About this exercise — For the full listing below, write out each entry exactly and exclude the images.
Data under study Block Start
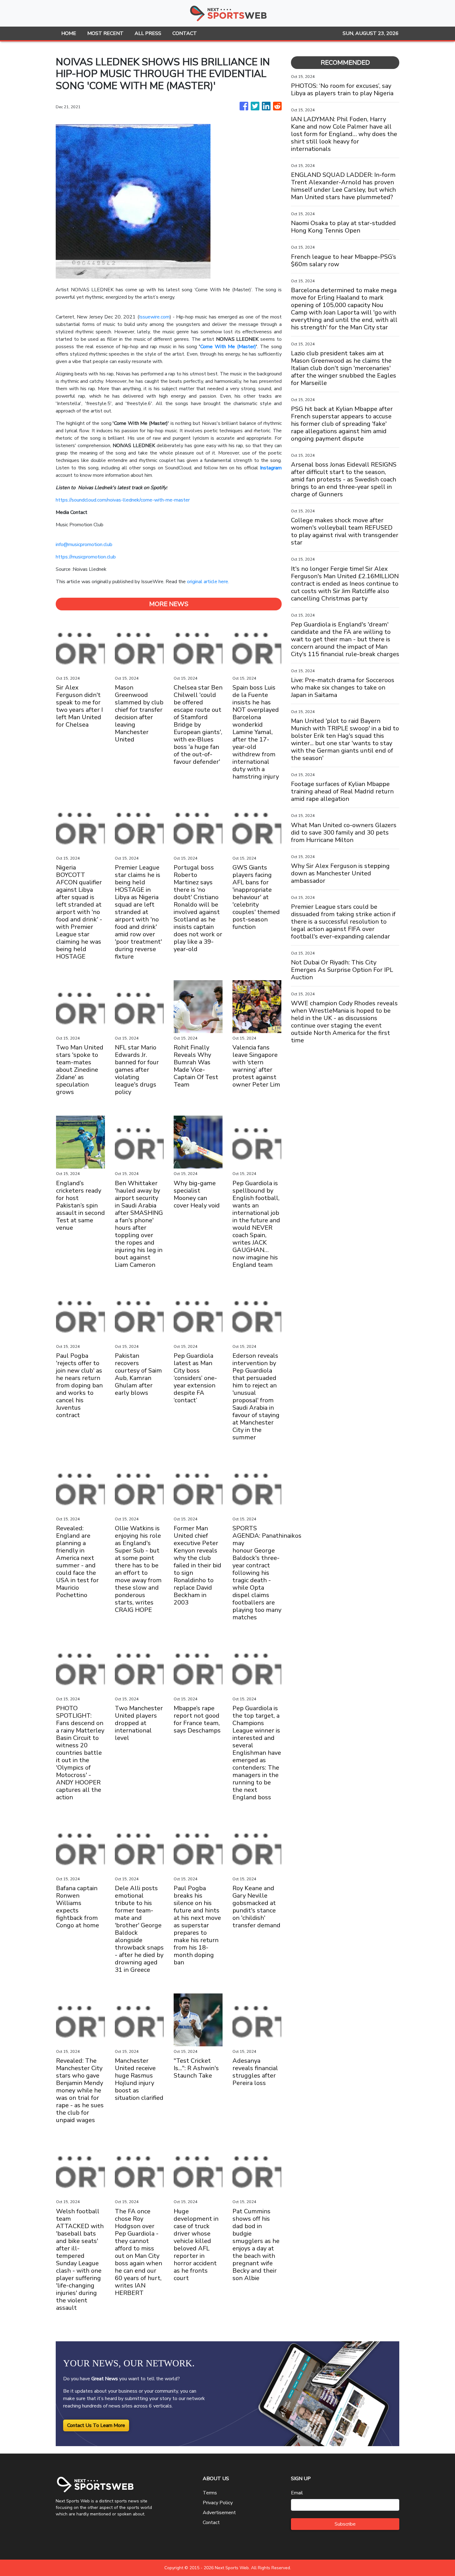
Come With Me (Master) (228, 346)
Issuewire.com (154, 317)
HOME (68, 33)
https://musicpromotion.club (86, 556)
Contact (211, 2522)
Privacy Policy (218, 2502)
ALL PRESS (148, 33)
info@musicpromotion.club (84, 544)
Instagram (271, 467)
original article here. (208, 581)
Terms (210, 2492)
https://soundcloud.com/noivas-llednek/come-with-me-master (123, 500)
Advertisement (219, 2512)
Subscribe (345, 2524)
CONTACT (184, 33)
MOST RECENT (105, 33)
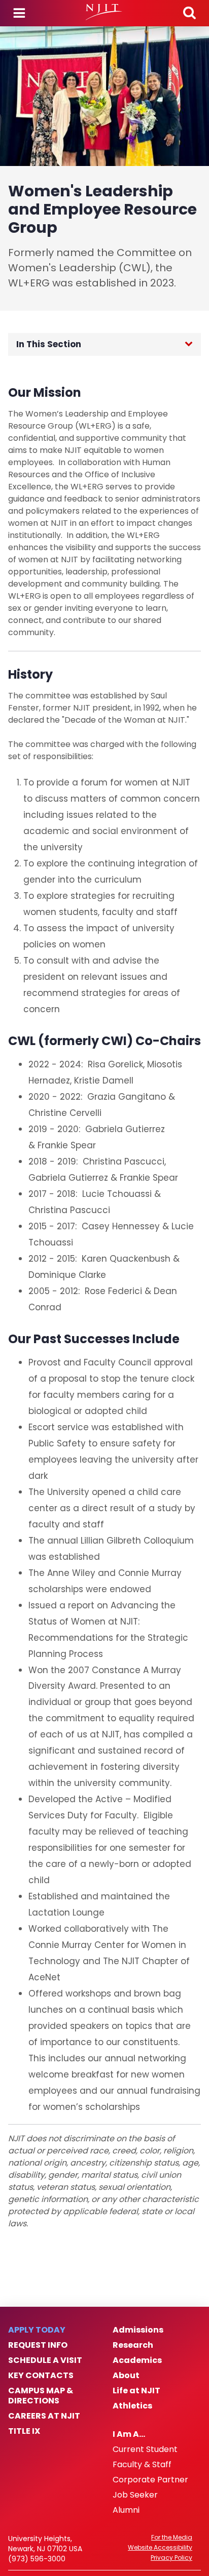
Data under study Block End
Response below —
Come With Me (Master) (228, 346)
Issuewire.com (154, 317)
HOME (68, 33)
https://musicpromotion.club (86, 556)
Contact (211, 2522)
Privacy Policy (218, 2502)
ALL PRESS (148, 33)
info@musicpromotion.club (84, 544)
Instagram (271, 467)
original article here. (208, 581)
Terms (210, 2492)
https://soundcloud.com/noivas-llednek/come-with-me-master (123, 500)
Advertisement (219, 2512)
Subscribe (345, 2524)
CONTACT (184, 33)
MOST RECENT (105, 33)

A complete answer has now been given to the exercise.